On the music composer’s 105th birth anniversary today (21 March), we look at his introduction to film music and his notable but brief career in the Indian film industry.
Remembering bygone composer Khurshid Anwar – Birth anniversary special
Mumbai - 21 Mar 2017 8:00 IST
Updated : 05 Jun 2018 20:56 IST
Sonal Pandya
In a four-decade career, acclaimed music composer Khurshid Anwar only composed the scores for 28 films in India and Pakistan. Born on 21 March 1912 in the west Punjabi border town of Mianwali in what is now Pakistan, Anwar came from a well-to-do family. His father Khawaja Ferozuddin was an eminent barrister who encouraged his children to get an education.
Musically inclined, the young man got his training and knowledge from Ustad Tawakkal Hussein Khan in 1934. Khurshid Anwar passed out of Lahore's Central Model School with distinction and went to acquire a Master of Arts degree in philosophy from Punjab University (Lahore) where his seniors were the poets Faiz Ahmed Faiz and Noon Meer Rashid.
Anwar, however, was so immersed in his music that he forgot to attend the prize distribution ceremony at the university where he was to receive the gold medal. The British chancellor who was handing out the honours reportedly said the absent Khurshid Anwar was a true philosopher.
Khurshid Anwar also cleared the Indian Civil Service (ICS) examination, but thereafter did not pursue it.
Later, in an interview with Javed Usman, he remarked, “If I had not been making bombs earlier in the heat of revolutionary ardour I would surely have become a civil servant. You see, those were the days of revolutionary movements springing up all over Europe. In India too, there was intense political awareness. I had been one of the accused in a conspiracy case and was tried and acquitted in 1932.”
The young man was a vocal critic of the British Raj and a member of Bhagat Singh’s revolutionary group, but gave it all up for a career in music.
Khurshid Anwar took a position as a music programme producer at All India Radio, Delhi, in 1938, but was persuaded to leave it and compose music for the Punjabi film Kurmai (1941) using singers Rajkumari, GM Durrani and Iqbal Begum. The film’s success paved the way for him to score music for Hindi films, starting with JK Nanda’s Ishara (1943) starring Prithviraj Kapoor and Suraiya.
Soon enough, he was making compositions for Parakh (1944), Yateem (1945) and Parwana (1947), which was to be the legendary KL Saigal's last film. Saigal acted and sang in the film with co-star and fan Suraiya.

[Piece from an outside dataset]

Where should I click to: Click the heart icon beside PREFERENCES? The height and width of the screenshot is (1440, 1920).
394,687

Like Naushad, Khurshid Anwar persuaded the great actor-singer to record the songs sober, and the results proved them both right as the soundtrack became successful.

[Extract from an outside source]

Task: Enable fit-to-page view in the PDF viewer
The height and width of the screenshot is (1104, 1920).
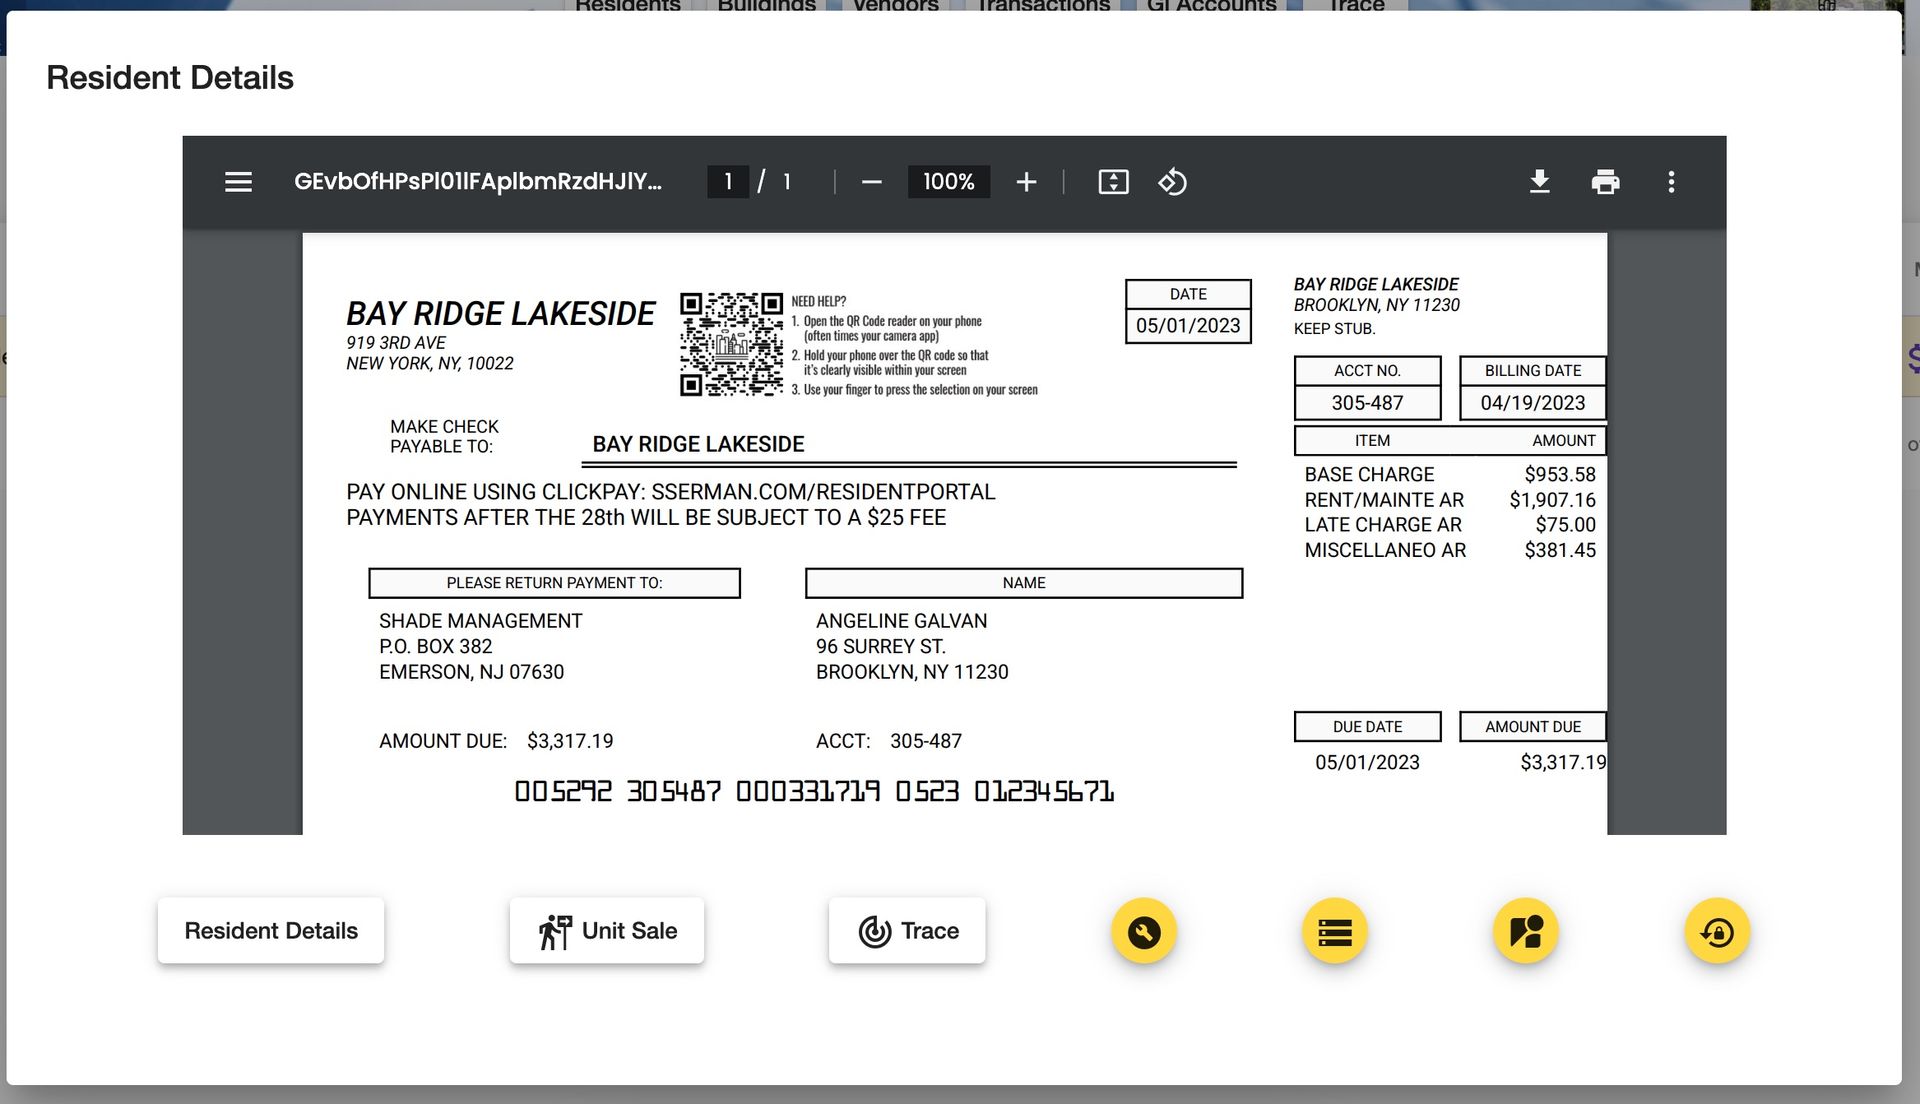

After Partition in 1947, Khurshid Anwar returned to Lahore and worked for a while with Radio Pakistan. But he returned at the behest of filmmaker JK Nanda, who had made Parwana and had given Anwar his break with Kurmai. Music composer Roshan was his assistant on Nanda’s Singaar (1949) starring Madhubala and Suraiya. His last film in India was Neelam Pari (1952).
After 1952, Khurshid Anwar shifted permanently to Lahore and chose to work in Pakistani films. He wrote the music for such films as Mirza Saheban (1956), Chingari (1964) and Haider Ali (1978).
Several writers have noted that Khurshid Anwar was a simple man and composed his tunes on a matchbox before bringing them to the recording studio. He is said to have introduced Haryanvi folk music into films. In Pakistan, he expanded his talents with forays into scriptwriting and direction for films like Intezar (1956) and Ghunghat (1962), respectively, but his real love was music.
A well-read man who followed world cinema quite keenly, Khurshid Anwar continued in the Pakistani film industry until the 1980s, but he struggled to get work in his later years despite his artistic vision. He refused to work in films that were remakes of Indian movies, which was what the Lahore film industry had been reduced to by then. So, in the late 1970s, he focused his efforts on introducing and recording 100 ragas of different Pakistani singers over two parts for EMI Pakistan. He was awarded the coveted 'Sitara-e-Imtiaz' by the government of Pakistan in 1980.
Like many other forgotten music legends, Khawaja Khurshid Anwar died a lonely death in Lahore on 30 October 1984. The great Noorjehan, whom he had called ‘the only real voice in Pakistan’ and who sang many of his compositions after he moved to Lahore, was said to have been inconsolable upon hearing the news.